TEXT SECTION
···
NCERT Solutions for Class 10 Maths Some Applications of Trigonometry — Chapter 9 Exercise 9.1 | 2026-27

Key Concept: The rope is the hypotenuse of a right triangle. The pole is the perpendicular (opposite side). The angle at the ground is 30°.

Step 1: Let the height of the pole be \( h \) metres. The rope length (hypotenuse) = 20 m. Angle with ground = 30°.

Step 2: Using sin ratio (opposite/hypotenuse):

\[ \sin 30° = \frac{h}{20} \]

Step 3: Substitute \( \sin 30° = \frac{1}{2} \):

\[ \frac{1}{2} = \frac{h}{20} \]
\[ h = 20 \times \frac{1}{2} = 10 \text{ m} \]

Key Concept: The broken part of the tree forms the hypotenuse, the standing part is the perpendicular, and the distance on the ground is the base. Total height = standing part + broken part (length).

Step 1: Let the standing part of the tree = \( h_1 \) m and the broken part = \( l \) m. The distance on the ground = 8 m. Angle = 30°.

Step 2: Using tan for the standing part:

\[ \tan 30° = \frac{h_1}{8} \]
\[ \frac{1}{\sqrt{3}} = \frac{h_1}{8} \]
\[ h_1 = \frac{8}{\sqrt{3}} = \frac{8\sqrt{3}}{3} \text{ m} \]

Step 3: Using cos for the broken part (hypotenuse):

\[ \cos 30° = \frac{8}{l} \]
\[ \frac{\sqrt{3}}{2} = \frac{8}{l} \]
\[ l = \frac{16}{\sqrt{3}} = \frac{16\sqrt{3}}{3} \text{ m} \]

Step 4: Total height of the tree:

\[ H = h_1 + l = \frac{8\sqrt{3}}{3} + \frac{16\sqrt{3}}{3} = \frac{24\sqrt{3}}{3} = 8\sqrt{3} \text{ m} \]

Step 1: Let height of tower = \( h \) m. Horizontal distance = 30 m. Angle of elevation = 30°.

Step 2: Using tan:

\[ \tan 30° = \frac{h}{30} \]
\[ \frac{1}{\sqrt{3}} = \frac{h}{30} \]
\[ h = \frac{30}{\sqrt{3}} = \frac{30\sqrt{3}}{3} = 10\sqrt{3} \text{ m} \]

Step 1: Height = 60 m (opposite side). String = hypotenuse = \( l \). Angle = 60°.
···
DATA RECORDS
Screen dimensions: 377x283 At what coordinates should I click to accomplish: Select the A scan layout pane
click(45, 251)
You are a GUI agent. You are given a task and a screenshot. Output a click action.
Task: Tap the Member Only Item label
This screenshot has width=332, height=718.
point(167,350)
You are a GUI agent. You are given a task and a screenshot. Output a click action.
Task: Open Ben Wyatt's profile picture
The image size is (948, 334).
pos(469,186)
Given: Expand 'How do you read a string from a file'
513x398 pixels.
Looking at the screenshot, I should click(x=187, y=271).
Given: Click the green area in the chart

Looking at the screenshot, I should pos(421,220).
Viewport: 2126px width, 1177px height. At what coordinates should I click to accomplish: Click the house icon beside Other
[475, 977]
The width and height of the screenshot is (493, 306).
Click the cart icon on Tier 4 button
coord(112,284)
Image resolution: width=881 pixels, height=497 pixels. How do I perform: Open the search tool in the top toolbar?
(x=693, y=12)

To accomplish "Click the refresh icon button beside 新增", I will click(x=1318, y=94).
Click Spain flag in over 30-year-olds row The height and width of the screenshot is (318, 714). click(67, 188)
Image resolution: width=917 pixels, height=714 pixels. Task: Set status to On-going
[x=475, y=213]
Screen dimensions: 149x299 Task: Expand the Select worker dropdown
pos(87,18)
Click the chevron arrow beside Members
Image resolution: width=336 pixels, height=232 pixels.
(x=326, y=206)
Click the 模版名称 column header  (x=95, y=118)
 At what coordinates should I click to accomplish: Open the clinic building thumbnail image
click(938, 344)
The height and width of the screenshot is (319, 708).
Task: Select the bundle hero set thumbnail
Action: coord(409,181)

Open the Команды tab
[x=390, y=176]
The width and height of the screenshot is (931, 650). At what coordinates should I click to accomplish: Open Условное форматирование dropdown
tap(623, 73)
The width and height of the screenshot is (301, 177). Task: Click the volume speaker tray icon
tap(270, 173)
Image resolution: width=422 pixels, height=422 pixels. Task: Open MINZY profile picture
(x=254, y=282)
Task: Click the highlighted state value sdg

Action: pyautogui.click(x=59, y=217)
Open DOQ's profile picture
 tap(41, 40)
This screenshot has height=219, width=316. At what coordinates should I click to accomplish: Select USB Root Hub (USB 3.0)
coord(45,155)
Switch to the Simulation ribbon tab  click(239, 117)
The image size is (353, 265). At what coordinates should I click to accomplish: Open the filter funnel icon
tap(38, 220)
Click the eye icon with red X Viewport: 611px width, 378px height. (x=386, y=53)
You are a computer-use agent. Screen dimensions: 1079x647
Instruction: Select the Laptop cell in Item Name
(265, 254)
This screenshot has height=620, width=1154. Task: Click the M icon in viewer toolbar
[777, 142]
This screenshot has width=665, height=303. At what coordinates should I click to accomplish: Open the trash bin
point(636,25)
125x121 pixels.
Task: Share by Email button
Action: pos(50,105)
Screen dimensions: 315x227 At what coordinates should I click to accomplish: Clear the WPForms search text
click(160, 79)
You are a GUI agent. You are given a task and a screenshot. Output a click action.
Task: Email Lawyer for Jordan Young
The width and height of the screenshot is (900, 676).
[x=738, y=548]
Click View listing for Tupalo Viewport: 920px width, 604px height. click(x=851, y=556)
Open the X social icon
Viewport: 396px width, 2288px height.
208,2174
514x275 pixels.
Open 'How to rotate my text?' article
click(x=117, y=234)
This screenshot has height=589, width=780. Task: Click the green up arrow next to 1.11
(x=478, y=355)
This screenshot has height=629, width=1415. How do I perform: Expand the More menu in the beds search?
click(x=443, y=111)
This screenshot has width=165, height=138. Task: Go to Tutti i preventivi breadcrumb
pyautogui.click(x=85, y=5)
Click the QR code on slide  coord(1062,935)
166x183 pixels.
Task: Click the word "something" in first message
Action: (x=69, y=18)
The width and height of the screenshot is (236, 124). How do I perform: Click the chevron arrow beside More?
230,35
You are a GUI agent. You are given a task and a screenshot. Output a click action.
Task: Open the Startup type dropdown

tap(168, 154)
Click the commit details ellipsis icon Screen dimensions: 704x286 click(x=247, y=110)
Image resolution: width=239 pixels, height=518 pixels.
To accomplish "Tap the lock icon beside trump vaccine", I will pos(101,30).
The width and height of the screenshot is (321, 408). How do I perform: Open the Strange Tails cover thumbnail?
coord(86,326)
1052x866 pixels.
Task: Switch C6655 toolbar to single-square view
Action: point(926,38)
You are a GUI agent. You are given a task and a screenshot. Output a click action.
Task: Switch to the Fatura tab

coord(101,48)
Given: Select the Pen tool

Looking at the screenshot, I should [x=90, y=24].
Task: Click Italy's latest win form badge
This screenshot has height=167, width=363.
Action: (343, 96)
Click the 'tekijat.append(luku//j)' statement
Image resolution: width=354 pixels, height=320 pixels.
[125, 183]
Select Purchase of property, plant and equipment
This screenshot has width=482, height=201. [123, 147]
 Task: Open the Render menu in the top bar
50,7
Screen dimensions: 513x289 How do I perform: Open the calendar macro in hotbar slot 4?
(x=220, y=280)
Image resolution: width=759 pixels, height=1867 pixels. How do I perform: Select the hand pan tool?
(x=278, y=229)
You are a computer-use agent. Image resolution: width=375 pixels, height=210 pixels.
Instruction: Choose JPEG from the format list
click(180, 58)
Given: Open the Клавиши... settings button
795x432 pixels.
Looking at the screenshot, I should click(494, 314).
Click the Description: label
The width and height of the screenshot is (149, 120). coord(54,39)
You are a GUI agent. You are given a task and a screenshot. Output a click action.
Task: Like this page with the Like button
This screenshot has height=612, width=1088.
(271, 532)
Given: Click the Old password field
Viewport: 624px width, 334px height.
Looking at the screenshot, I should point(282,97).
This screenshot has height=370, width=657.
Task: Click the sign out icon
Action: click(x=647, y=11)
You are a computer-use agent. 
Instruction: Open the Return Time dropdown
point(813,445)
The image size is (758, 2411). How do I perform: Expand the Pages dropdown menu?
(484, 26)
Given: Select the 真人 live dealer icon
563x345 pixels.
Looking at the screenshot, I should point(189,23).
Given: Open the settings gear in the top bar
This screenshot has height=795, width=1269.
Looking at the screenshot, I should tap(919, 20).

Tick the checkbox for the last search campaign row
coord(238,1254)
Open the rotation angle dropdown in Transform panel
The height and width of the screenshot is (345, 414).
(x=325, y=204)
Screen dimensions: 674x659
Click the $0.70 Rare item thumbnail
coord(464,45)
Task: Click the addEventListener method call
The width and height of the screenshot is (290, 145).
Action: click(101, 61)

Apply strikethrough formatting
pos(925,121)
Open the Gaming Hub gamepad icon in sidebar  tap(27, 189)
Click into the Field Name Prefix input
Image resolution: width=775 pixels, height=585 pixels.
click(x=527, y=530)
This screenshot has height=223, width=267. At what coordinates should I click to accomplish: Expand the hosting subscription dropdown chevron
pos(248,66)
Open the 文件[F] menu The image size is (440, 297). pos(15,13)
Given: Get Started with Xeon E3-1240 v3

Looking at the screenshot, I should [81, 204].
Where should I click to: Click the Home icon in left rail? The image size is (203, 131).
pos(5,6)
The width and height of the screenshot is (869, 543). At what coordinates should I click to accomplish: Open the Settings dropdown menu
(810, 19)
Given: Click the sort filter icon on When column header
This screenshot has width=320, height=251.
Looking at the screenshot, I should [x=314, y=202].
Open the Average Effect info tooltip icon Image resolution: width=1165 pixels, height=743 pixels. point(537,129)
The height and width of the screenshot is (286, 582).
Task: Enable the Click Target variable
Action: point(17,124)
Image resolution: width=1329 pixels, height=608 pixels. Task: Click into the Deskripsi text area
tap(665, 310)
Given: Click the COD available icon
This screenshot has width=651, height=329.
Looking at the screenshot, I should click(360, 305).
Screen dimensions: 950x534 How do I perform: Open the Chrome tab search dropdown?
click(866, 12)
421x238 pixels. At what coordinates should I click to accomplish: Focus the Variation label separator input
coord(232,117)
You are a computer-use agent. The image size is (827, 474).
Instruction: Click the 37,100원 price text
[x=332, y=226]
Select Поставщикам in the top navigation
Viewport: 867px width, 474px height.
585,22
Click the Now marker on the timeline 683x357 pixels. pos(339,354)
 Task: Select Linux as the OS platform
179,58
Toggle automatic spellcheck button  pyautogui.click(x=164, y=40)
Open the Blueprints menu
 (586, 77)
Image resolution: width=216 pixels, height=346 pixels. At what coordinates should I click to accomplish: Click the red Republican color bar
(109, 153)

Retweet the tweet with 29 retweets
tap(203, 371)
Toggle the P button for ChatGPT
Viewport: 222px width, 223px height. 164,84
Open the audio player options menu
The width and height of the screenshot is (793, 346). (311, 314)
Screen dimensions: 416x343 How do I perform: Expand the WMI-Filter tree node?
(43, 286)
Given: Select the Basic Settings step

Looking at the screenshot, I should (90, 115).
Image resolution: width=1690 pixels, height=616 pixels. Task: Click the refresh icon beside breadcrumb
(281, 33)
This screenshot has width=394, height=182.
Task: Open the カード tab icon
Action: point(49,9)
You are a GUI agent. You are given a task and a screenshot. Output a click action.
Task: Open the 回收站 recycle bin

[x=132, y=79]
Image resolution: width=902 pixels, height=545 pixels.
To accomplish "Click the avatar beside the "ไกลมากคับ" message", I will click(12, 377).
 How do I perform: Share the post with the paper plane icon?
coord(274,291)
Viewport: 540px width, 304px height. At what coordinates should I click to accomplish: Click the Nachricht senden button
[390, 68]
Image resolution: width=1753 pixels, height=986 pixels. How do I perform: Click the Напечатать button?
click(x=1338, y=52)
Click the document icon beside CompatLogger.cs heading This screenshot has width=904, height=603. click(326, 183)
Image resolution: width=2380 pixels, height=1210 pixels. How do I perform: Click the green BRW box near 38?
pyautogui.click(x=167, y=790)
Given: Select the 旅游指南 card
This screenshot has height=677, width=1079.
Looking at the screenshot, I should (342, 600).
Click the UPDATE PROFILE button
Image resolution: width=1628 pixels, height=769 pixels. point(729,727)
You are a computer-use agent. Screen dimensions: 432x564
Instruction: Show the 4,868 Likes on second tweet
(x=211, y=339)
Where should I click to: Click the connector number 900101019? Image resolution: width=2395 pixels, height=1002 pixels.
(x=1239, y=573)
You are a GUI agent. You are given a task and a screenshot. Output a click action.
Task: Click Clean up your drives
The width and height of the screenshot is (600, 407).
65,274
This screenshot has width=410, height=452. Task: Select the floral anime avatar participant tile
···
INSTRUCTION 1
What final height do the trigonometry solutions calculate for each object? List the object and its height.
INSTRUCTION 2
In the trigonometry solutions, what is the length of the rope used for the pole?

TASK RESPONSE 1
- Pole: 10 m
- Tree: 8√3 m
- Tower: 10√3 m

TASK RESPONSE 2
20 m